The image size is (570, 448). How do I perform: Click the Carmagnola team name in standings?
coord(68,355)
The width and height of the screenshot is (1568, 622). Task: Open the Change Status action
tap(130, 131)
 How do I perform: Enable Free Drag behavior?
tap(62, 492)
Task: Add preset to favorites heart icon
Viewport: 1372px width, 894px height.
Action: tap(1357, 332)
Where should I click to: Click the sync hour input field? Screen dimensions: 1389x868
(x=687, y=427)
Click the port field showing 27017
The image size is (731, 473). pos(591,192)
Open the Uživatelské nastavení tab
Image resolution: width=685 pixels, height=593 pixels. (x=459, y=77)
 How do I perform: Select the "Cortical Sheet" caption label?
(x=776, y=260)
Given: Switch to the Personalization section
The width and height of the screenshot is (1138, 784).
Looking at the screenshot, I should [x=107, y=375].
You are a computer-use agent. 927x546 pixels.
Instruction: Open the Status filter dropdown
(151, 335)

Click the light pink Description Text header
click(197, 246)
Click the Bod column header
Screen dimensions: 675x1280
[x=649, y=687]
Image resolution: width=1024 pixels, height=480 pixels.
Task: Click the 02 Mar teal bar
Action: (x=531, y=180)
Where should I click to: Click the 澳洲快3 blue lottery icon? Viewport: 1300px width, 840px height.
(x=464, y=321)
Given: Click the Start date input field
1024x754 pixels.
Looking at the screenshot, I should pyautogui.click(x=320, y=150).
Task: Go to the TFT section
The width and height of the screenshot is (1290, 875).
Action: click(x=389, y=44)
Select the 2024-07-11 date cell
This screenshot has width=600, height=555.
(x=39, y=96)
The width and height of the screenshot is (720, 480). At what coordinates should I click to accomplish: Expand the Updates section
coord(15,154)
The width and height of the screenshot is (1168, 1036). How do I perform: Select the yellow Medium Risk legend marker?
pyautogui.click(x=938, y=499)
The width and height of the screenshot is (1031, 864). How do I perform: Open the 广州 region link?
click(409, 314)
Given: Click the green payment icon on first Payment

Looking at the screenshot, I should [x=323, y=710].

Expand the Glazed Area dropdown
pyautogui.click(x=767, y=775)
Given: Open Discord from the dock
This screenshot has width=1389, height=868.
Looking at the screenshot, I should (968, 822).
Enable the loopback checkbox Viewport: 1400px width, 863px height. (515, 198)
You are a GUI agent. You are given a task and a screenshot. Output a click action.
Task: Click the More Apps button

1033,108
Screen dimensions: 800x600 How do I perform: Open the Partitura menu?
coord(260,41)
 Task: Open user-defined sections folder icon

# ASSIGNMENT:
From the data, pick out every line that includes "agent".

# OUTPUT OF THE TASK:
You are a computer-use agent. 927x546 pixels.
You are a GUI agent. You are given a task and a screenshot. Output a click action.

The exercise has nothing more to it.